特性の違うシャフト使用者たちが、み〜んな『NX』って何故?
ところが、だ。6月頭に新ブランド『スピーダーNX』がツアー投入されてから、いま女子ツアーでは異変が。【ベンタス旋風】ならぬ、【NX巨大台風】、いや【NXブラックホール】と言うと大げさか。まずは、下記の『NX』へ移行した選手が使用していたシャフトを見てほしい。
●テレサ・ルー(Tour AD HD)●ペ・ソンウ(Tour AD GP)●原江里菜(ディアマナTBやPD)●ペ・ヒギョン(ベンタスブラック)●渋野日向子(ベンタスブルー)●永峰咲希(ベンタスブルー)●篠原まりあ(ベンタスブルー)●吉本ここね(デイトナスピーダー)●野澤真央(エボ7)●川満陽香理(エボ7)●セキ・ユウティン(エボ6)●松田鈴英(エボ5)●三ヶ島かな(エボ5)●大出瑞月(エボ5)●松森彩夏(エボ5)●イナリ(エボ4)●竹内美雪(エボ4)●西村優菜(エボ3)
何が起きているのか? を調べるため、『NX』の第一印象を「やさしいベンタス」と例えた、永峰咲希の言葉をヒントにすることにした。『エボ4』を長く愛用する一ノ瀬優希と、『ベンタスブラック』を愛用する谷口拓也のフジクラ愛用夫婦をコースへ呼び、【NXはやさしいベンタスなのか?】を徹底チェックしてもらった。
女子プロが即使う理由に納得!【VTC】で妻・一ノ瀬がいきなり高打ち出しドロー
「適度に手元のトルクが締まっているけど、タイミングの取りやすい中調子だから、誰でもヘッドスピードやミート率を出しやすいと思います。自分の持っている馬力100の内、95以上を再現できるから飛ぶというか、安定の『ベンタス』に走りをプラスしたという感じ。女子プロのヘッドスピード帯だけ結果が出るのではなく、美味しいゾーンが『NX』は幅広い感じがしますよね」。
これにより、トルクを部分的に締めたり緩めたりすることで、狙い通りのインパクトの動きを再現できることに気づいた。今回の『NX』の剛性分布は振りやすいオーソドックスな中調子そのものだが、トルクは手元と先端を締め、自動的にアッパー軌道でつかまえる動きになるよう設計されていたのだ。
★ ★ ★ ★ ★
## 課題 1
シャフトに関する本文の選手一覧から、移行前に『エボ5』を使っていた選手をすべて挙げよ。
## 課題 2
本文のうち、「ところが、だ。6月頭に新ブラ」で始まり「は幅広い感じがしますよね」。」で終わる部分を、一字も変えずに書き写せ。
ここに続く資料は、本文とは別の出典から取ったものである。

## 提供資料
★ ★ ★ ★ ★
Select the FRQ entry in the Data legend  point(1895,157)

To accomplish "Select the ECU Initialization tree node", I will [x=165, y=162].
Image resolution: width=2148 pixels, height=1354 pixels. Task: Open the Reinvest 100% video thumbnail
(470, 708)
★ ★ ★ ★ ★
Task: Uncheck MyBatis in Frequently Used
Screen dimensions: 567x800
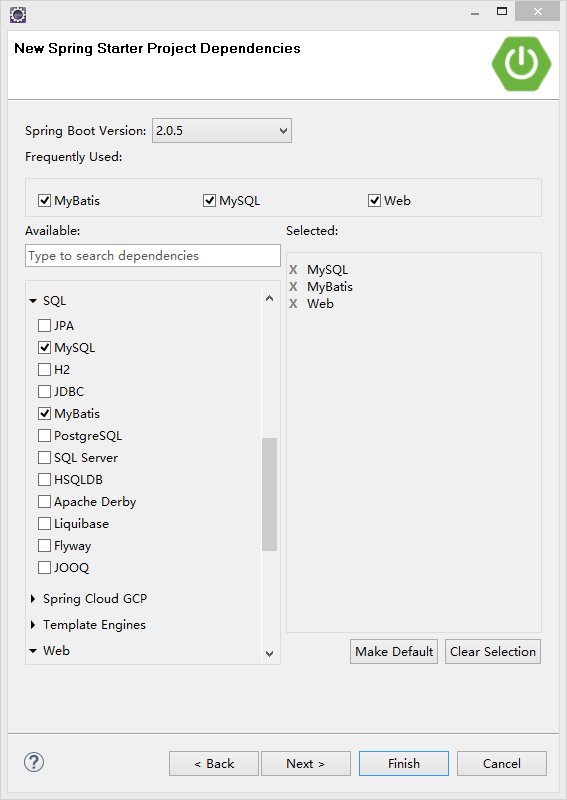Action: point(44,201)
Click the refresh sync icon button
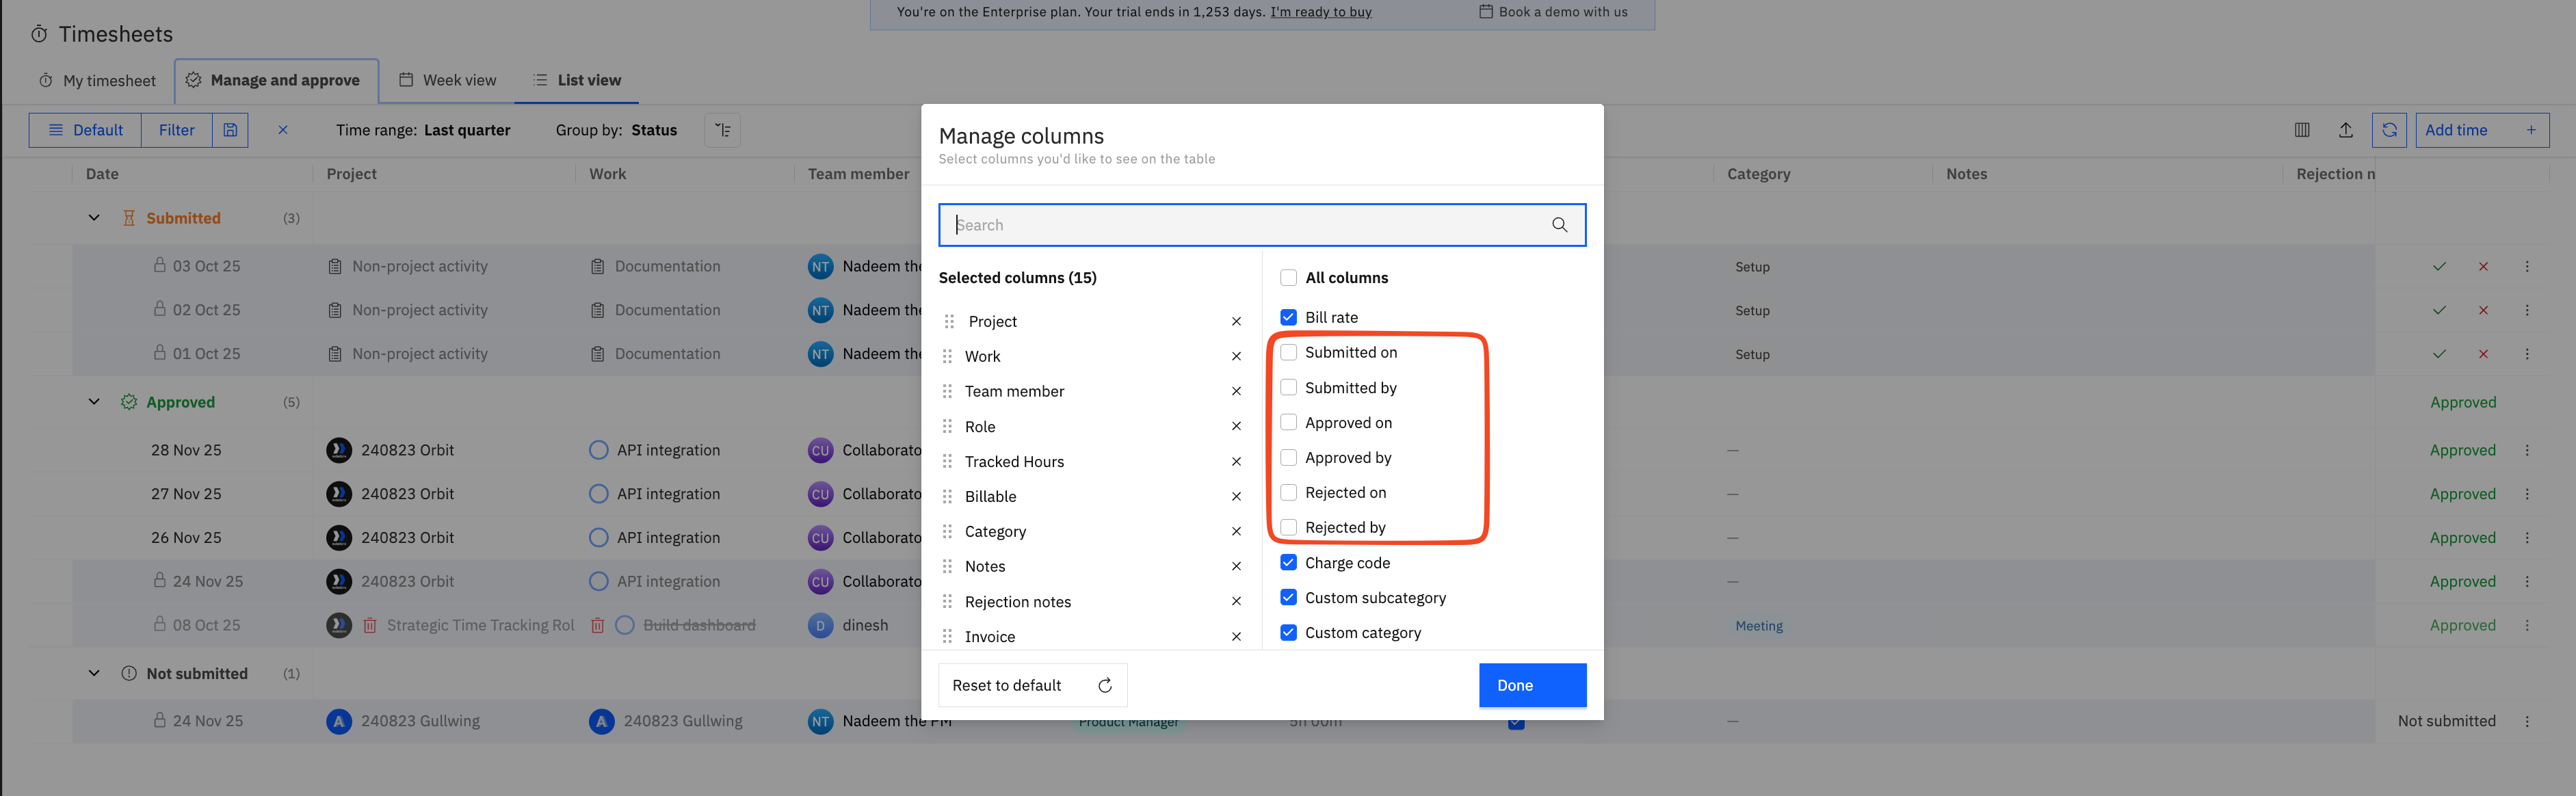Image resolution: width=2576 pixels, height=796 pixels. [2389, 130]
★ ★ ★ ★ ★
## 解答 1
松田鈴英、三ヶ島かな、大出瑞月、松森彩夏

## 解答 2
ところが、だ。6月頭に新ブランド『スピーダーNX』がツアー投入されてから、いま女子ツアーでは異変が。【ベンタス旋風】ならぬ、【NX巨大台風】、いや【NXブラックホール】と言うと大げさか。まずは、下記の『NX』へ移行した選手が使用していたシャフトを見てほしい。
●テレサ・ルー(Tour AD HD)●ペ・ソンウ(Tour AD GP)●原江里菜(ディアマナTBやPD)●ペ・ヒギョン(ベンタスブラック)●渋野日向子(ベンタスブルー)●永峰咲希(ベンタスブルー)●篠原まりあ(ベンタスブルー)●吉本ここね(デイトナスピーダー)●野澤真央(エボ7)●川満陽香理(エボ7)●セキ・ユウティン(エボ6)●松田鈴英(エボ5)●三ヶ島かな(エボ5)●大出瑞月(エボ5)●松森彩夏(エボ5)●イナリ(エボ4)●竹内美雪(エボ4)●西村優菜(エボ3)
何が起きているのか? を調べるため、『NX』の第一印象を「やさしいベンタス」と例えた、永峰咲希の言葉をヒントにすることにした。『エボ4』を長く愛用する一ノ瀬優希と、『ベンタスブラック』を愛用する谷口拓也のフジクラ愛用夫婦をコースへ呼び、【NXはやさしいベンタスなのか?】を徹底チェックしてもらった。
女子プロが即使う理由に納得!【VTC】で妻・一ノ瀬がいきなり高打ち出しドロー
「適度に手元のトルクが締まっているけど、タイミングの取りやすい中調子だから、誰でもヘッドスピードやミート率を出しやすいと思います。自分の持っている馬力100の内、95以上を再現できるから飛ぶというか、安定の『ベンタス』に走りをプラスしたという感じ。女子プロのヘッドスピード帯だけ結果が出るのではなく、美味しいゾーンが『NX』は幅広い感じがしますよね」。